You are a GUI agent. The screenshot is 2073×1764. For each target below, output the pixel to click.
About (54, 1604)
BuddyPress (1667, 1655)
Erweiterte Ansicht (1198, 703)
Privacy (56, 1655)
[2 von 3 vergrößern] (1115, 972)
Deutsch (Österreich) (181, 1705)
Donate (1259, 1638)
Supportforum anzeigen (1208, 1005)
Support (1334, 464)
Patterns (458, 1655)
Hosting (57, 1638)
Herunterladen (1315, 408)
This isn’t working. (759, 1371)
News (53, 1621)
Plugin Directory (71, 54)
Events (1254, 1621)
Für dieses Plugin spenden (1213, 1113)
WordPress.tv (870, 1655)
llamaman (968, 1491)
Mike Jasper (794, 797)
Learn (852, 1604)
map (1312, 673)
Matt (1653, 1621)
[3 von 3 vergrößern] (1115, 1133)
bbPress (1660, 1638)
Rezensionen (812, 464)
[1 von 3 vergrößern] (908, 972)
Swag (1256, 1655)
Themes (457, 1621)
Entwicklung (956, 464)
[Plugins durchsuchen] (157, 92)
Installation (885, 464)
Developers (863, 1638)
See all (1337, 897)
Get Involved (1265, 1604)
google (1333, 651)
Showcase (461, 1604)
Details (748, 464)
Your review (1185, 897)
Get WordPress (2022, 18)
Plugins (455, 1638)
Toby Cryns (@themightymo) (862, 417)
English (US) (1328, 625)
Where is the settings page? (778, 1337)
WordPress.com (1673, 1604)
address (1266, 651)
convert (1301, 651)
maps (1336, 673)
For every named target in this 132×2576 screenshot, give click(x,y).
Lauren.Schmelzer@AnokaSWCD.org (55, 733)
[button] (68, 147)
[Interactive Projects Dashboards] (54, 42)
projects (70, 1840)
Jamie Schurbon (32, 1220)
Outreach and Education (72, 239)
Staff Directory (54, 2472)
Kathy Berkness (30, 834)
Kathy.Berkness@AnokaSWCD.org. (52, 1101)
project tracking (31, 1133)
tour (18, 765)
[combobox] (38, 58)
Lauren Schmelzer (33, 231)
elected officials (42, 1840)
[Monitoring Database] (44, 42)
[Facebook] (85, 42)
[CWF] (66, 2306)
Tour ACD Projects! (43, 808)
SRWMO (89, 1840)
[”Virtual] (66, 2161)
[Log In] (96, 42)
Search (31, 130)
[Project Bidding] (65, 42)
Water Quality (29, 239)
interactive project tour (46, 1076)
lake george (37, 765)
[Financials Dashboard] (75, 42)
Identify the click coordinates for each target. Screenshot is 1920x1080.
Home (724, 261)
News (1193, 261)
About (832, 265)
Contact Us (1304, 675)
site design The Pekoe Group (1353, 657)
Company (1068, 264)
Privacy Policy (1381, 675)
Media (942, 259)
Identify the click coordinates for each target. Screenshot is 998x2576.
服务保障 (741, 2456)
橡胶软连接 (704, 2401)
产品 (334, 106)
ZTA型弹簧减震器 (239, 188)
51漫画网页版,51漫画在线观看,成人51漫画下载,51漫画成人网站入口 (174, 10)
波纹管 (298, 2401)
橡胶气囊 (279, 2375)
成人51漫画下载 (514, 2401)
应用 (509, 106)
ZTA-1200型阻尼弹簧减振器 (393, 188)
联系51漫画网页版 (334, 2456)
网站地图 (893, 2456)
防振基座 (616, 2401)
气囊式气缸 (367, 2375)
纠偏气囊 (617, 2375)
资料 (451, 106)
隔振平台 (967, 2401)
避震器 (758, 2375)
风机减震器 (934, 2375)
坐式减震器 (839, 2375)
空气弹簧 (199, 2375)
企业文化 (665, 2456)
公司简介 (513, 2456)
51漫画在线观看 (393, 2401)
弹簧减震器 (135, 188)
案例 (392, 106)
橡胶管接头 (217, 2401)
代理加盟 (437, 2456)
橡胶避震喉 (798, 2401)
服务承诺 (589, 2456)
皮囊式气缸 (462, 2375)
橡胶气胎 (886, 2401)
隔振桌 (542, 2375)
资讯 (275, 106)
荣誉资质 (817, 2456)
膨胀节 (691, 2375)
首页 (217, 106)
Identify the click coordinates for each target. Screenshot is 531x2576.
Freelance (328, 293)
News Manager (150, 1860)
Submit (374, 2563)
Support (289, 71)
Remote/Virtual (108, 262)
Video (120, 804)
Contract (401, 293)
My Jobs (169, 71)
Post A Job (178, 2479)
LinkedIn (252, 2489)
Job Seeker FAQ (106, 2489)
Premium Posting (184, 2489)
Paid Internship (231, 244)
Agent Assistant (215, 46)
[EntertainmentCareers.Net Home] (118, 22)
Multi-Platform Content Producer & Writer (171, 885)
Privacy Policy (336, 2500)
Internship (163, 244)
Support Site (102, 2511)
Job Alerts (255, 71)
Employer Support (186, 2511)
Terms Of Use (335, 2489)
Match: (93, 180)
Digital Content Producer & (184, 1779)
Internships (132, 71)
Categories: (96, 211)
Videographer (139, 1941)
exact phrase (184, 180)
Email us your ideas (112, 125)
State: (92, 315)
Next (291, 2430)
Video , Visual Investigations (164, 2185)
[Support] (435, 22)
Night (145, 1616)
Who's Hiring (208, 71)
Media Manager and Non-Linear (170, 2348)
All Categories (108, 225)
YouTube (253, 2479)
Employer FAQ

• [What the task asks]:
Each record must be printed again, word for word, with nothing dropped.

• [Finished task]:
You are a GUI agent. The screenshot is 2073×1764. For each target below, output the pixel to click.
About (54, 1604)
BuddyPress (1667, 1655)
Erweiterte Ansicht (1198, 703)
Privacy (56, 1655)
[2 von 3 vergrößern] (1115, 972)
Deutsch (Österreich) (181, 1705)
Donate (1259, 1638)
Supportforum anzeigen (1208, 1005)
Support (1334, 464)
Patterns (458, 1655)
Hosting (57, 1638)
Herunterladen (1315, 408)
This isn’t working. (759, 1371)
News (53, 1621)
Plugin Directory (71, 54)
Events (1254, 1621)
Für dieses Plugin spenden (1213, 1113)
WordPress.tv (870, 1655)
llamaman (968, 1491)
Mike Jasper (794, 797)
Learn (852, 1604)
map (1312, 673)
Matt (1653, 1621)
[3 von 3 vergrößern] (1115, 1133)
bbPress (1660, 1638)
Rezensionen (812, 464)
[1 von 3 vergrößern] (908, 972)
Swag (1256, 1655)
Themes (457, 1621)
Entwicklung (956, 464)
[Plugins durchsuchen] (157, 92)
Installation (885, 464)
Developers (863, 1638)
See all (1337, 897)
Get Involved (1265, 1604)
google (1333, 651)
Showcase (461, 1604)
Details (748, 464)
Your review (1185, 897)
Get WordPress (2022, 18)
Plugins (455, 1638)
Toby Cryns (@themightymo) (862, 417)
English (US) (1328, 625)
Where is the settings page? (778, 1337)
WordPress.com (1673, 1604)
address (1266, 651)
convert (1301, 651)
maps (1336, 673)
For every named target in this 132×2576 screenshot, give click(x,y).
Lauren.Schmelzer@AnokaSWCD.org (55, 733)
[button] (68, 147)
[Interactive Projects Dashboards] (54, 42)
projects (70, 1840)
Jamie Schurbon (32, 1220)
Outreach and Education (72, 239)
Staff Directory (54, 2472)
Kathy Berkness (30, 834)
Kathy.Berkness@AnokaSWCD.org. (52, 1101)
project tracking (31, 1133)
tour (18, 765)
[combobox] (38, 58)
Lauren Schmelzer (33, 231)
elected officials (42, 1840)
[Monitoring Database] (44, 42)
[Facebook] (85, 42)
[CWF] (66, 2306)
Tour ACD Projects! (43, 808)
SRWMO (89, 1840)
[”Virtual] (66, 2161)
[Log In] (96, 42)
Search (31, 130)
[Project Bidding] (65, 42)
Water Quality (29, 239)
interactive project tour (46, 1076)
lake george (37, 765)
[Financials Dashboard] (75, 42)
Identify the click coordinates for each target. Screenshot is 1920x1080.
Home (724, 261)
News (1193, 261)
About (832, 265)
Contact Us (1304, 675)
site design The Pekoe Group (1353, 657)
Company (1068, 264)
Privacy Policy (1381, 675)
Media (942, 259)
Identify the click coordinates for each target. Screenshot is 998x2576.
服务保障 (741, 2456)
橡胶软连接 (704, 2401)
产品 (334, 106)
ZTA型弹簧减震器 (239, 188)
51漫画网页版,51漫画在线观看,成人51漫画下载,51漫画成人网站入口 (174, 10)
波纹管 (298, 2401)
橡胶气囊 (279, 2375)
成人51漫画下载 (514, 2401)
应用 (509, 106)
ZTA-1200型阻尼弹簧减振器 (393, 188)
联系51漫画网页版 (334, 2456)
网站地图 (893, 2456)
防振基座 (616, 2401)
气囊式气缸 (367, 2375)
纠偏气囊 (617, 2375)
资料 (451, 106)
隔振平台 (967, 2401)
避震器 (758, 2375)
风机减震器 (934, 2375)
坐式减震器 (839, 2375)
空气弹簧 (199, 2375)
企业文化 (665, 2456)
公司简介 (513, 2456)
51漫画在线观看 (393, 2401)
弹簧减震器 (135, 188)
案例 (392, 106)
橡胶管接头 (217, 2401)
代理加盟 (437, 2456)
橡胶避震喉 (798, 2401)
服务承诺 (589, 2456)
皮囊式气缸 (462, 2375)
橡胶气胎 (886, 2401)
隔振桌 (542, 2375)
资讯 (275, 106)
荣誉资质 (817, 2456)
膨胀节 (691, 2375)
首页 (217, 106)
Identify the click coordinates for each target. Screenshot is 531x2576.
Freelance (328, 293)
News Manager (150, 1860)
Submit (374, 2563)
Support (289, 71)
Remote/Virtual (108, 262)
Video (120, 804)
Contract (401, 293)
My Jobs (169, 71)
Post A Job (178, 2479)
LinkedIn (252, 2489)
Job Seeker FAQ (106, 2489)
Premium Posting (184, 2489)
Paid Internship (231, 244)
Agent Assistant (215, 46)
[EntertainmentCareers.Net Home] (118, 22)
Multi-Platform Content Producer & Writer (171, 885)
Privacy Policy (336, 2500)
Internship (163, 244)
Support Site (102, 2511)
Job Alerts (255, 71)
Employer Support (186, 2511)
Terms Of Use (335, 2489)
Match: (93, 180)
Digital Content Producer & (184, 1779)
Internships (132, 71)
Categories: (96, 211)
Videographer (139, 1941)
exact phrase (184, 180)
Email us your ideas (112, 125)
State: (92, 315)
Next (291, 2430)
Video , Visual Investigations (164, 2185)
[Support] (435, 22)
Night (145, 1616)
Who's Hiring (208, 71)
Media Manager and Non-Linear (170, 2348)
All Categories (108, 225)
YouTube (253, 2479)
Employer FAQ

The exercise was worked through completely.